## What is required
Convert the records that follow into a JSON list of strings, with each line as a separate string and blank lines omitted.
_ _ _
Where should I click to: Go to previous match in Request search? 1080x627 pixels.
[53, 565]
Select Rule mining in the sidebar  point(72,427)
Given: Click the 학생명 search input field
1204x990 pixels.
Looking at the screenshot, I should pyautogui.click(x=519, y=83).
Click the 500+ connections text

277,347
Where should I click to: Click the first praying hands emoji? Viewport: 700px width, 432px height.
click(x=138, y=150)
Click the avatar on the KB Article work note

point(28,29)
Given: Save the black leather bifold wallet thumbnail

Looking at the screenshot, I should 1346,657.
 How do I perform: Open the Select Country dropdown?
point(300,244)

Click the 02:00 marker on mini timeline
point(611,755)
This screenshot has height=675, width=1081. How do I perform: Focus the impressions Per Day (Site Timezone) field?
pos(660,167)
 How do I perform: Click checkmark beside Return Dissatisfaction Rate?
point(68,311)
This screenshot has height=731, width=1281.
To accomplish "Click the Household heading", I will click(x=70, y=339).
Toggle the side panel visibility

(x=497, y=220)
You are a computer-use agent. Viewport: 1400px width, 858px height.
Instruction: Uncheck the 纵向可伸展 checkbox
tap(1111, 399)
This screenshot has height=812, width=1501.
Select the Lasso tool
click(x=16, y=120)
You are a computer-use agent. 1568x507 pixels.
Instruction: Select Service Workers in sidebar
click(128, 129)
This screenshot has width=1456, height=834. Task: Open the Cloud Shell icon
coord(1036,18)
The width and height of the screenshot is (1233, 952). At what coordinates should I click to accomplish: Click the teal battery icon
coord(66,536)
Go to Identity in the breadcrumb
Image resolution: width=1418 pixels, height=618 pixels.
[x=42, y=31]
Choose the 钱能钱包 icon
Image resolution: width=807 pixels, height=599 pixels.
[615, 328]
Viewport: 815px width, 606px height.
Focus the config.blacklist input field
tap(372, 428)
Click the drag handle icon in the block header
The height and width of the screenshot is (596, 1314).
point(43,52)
_ _ _
## Output
[
  "Where should I click to: Go to previous match in Request search? 1080x627 pixels.",
  "[53, 565]",
  "Select Rule mining in the sidebar  point(72,427)",
  "Given: Click the 학생명 search input field",
  "1204x990 pixels.",
  "Looking at the screenshot, I should pyautogui.click(x=519, y=83).",
  "Click the 500+ connections text",
  "277,347",
  "Where should I click to: Click the first praying hands emoji? Viewport: 700px width, 432px height.",
  "click(x=138, y=150)",
  "Click the avatar on the KB Article work note",
  "point(28,29)",
  "Given: Save the black leather bifold wallet thumbnail",
  "Looking at the screenshot, I should 1346,657.",
  " How do I perform: Open the Select Country dropdown?",
  "point(300,244)",
  "Click the 02:00 marker on mini timeline",
  "point(611,755)",
  "This screenshot has height=675, width=1081. How do I perform: Focus the impressions Per Day (Site Timezone) field?",
  "pos(660,167)",
  " How do I perform: Click checkmark beside Return Dissatisfaction Rate?",
  "point(68,311)",
  "This screenshot has height=731, width=1281.",
  "To accomplish \"Click the Household heading\", I will click(x=70, y=339).",
  "Toggle the side panel visibility",
  "(x=497, y=220)",
  "You are a computer-use agent. Viewport: 1400px width, 858px height.",
  "Instruction: Uncheck the 纵向可伸展 checkbox",
  "tap(1111, 399)",
  "This screenshot has height=812, width=1501.",
  "Select the Lasso tool",
  "click(x=16, y=120)",
  "You are a computer-use agent. 1568x507 pixels.",
  "Instruction: Select Service Workers in sidebar",
  "click(128, 129)",
  "This screenshot has width=1456, height=834. Task: Open the Cloud Shell icon",
  "coord(1036,18)",
  "The width and height of the screenshot is (1233, 952). At what coordinates should I click to accomplish: Click the teal battery icon",
  "coord(66,536)",
  "Go to Identity in the breadcrumb",
  "Image resolution: width=1418 pixels, height=618 pixels.",
  "[x=42, y=31]",
  "Choose the 钱能钱包 icon",
  "Image resolution: width=807 pixels, height=599 pixels.",
  "[615, 328]",
  "Viewport: 815px width, 606px height.",
  "Focus the config.blacklist input field",
  "tap(372, 428)",
  "Click the drag handle icon in the block header",
  "The height and width of the screenshot is (596, 1314).",
  "point(43,52)"
]